[[ EXCERPT open ]]
So either the first day or the next, I’ll be sightseeing in and around Borgarnes, with Rick Steve’s full approval, I hope! He definitely puts down Snaefellsnes in his Iceland guidebook, which is in its first edition. Maybe if enough people protest at the West Iceland peninsula’s poor treatment, that will be remedied in the next edition.

Night 2–If I decide to follow Rick Steves’ recommendation, I’ll proceed from the Borgarnes area straight to Laugar in Saelingdalur (see Night 4, above, in Itinerary 1).

These two stops, Borgarnes and Laugar, are etched in stone for my trip, because my bedrock interest in seeing Iceland in person is to stand in the places where the people from Egil’s saga and especially Laxdaela saga stood over a thousand years ago….

Nights 3 through 6: After I finish in the Dalir, or Dales, area, I’ll drive back down to Reykjavik and spend my remaining four nights at the Loft Hostel.

This plan has the advantage of giving me lots of flexibility and time to do not only more things in the city, including the ones I list above, but also to take day trips, too. It would also put me in the city for its celebration of National Day, with a street parade and festival.
[[ EXCERPT closed ]]
[[ SUPPLIED INFORMATION open ]]
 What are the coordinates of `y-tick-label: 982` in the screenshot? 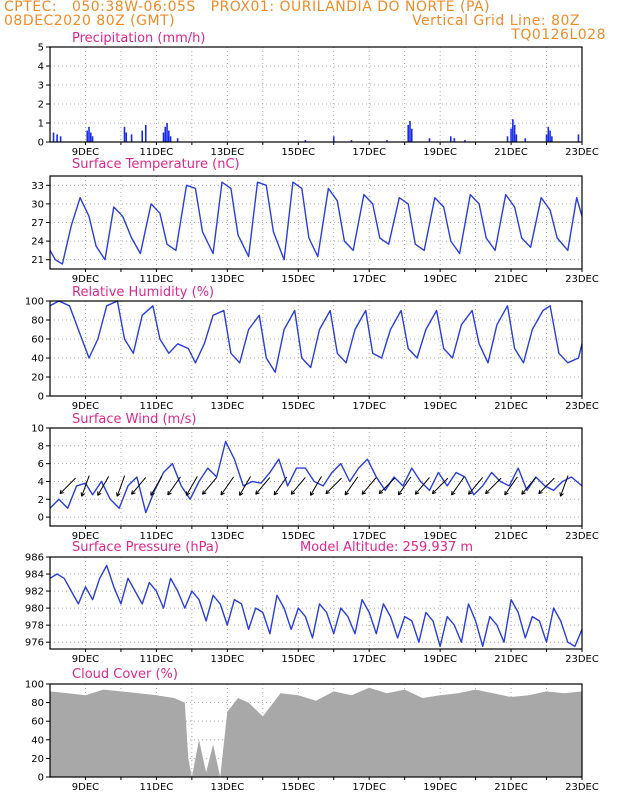 It's located at (34, 592).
[[ SUPPLIED INFORMATION closed ]]
> _TASKS AND EXERCISES_
1. Translate this sentence from the Iceland trip plan into Spanish: "Nights 3 through 6: After I finish in the Dalir, or Dales, area, I’ll drive back down to Reykjavik and spend my remaining four nights at the Loft Hostel."
2. Extend the Iceland trip plan with a few more sentences, picking up after its final sentence.

> _ANSWERS IN ORDER_
1. Noches 3 a 6: después de terminar en la zona de Dalir, o Dales, volveré en coche a Reikiavik y pasaré mis cuatro noches restantes en el Loft Hostel.

2.
If I don’t do the ferry across Breidafjordur, because of skipping Snaefellsnes and Stykkisholmur, then I will instead take a guided boat tour from Reykjavik Harbor that is specifically designed to look for colonies of puffins. I really want to see puffins while I’m there, and maybe a guided trip for that purpose would be a better bet than a very long ferry ride across Breidafjordur.

I will also drive around the Golden Circle in order to see Thingvellir, where the original althing or parliament of the Icelandic people was held; and the waterfalls at Gulfoss.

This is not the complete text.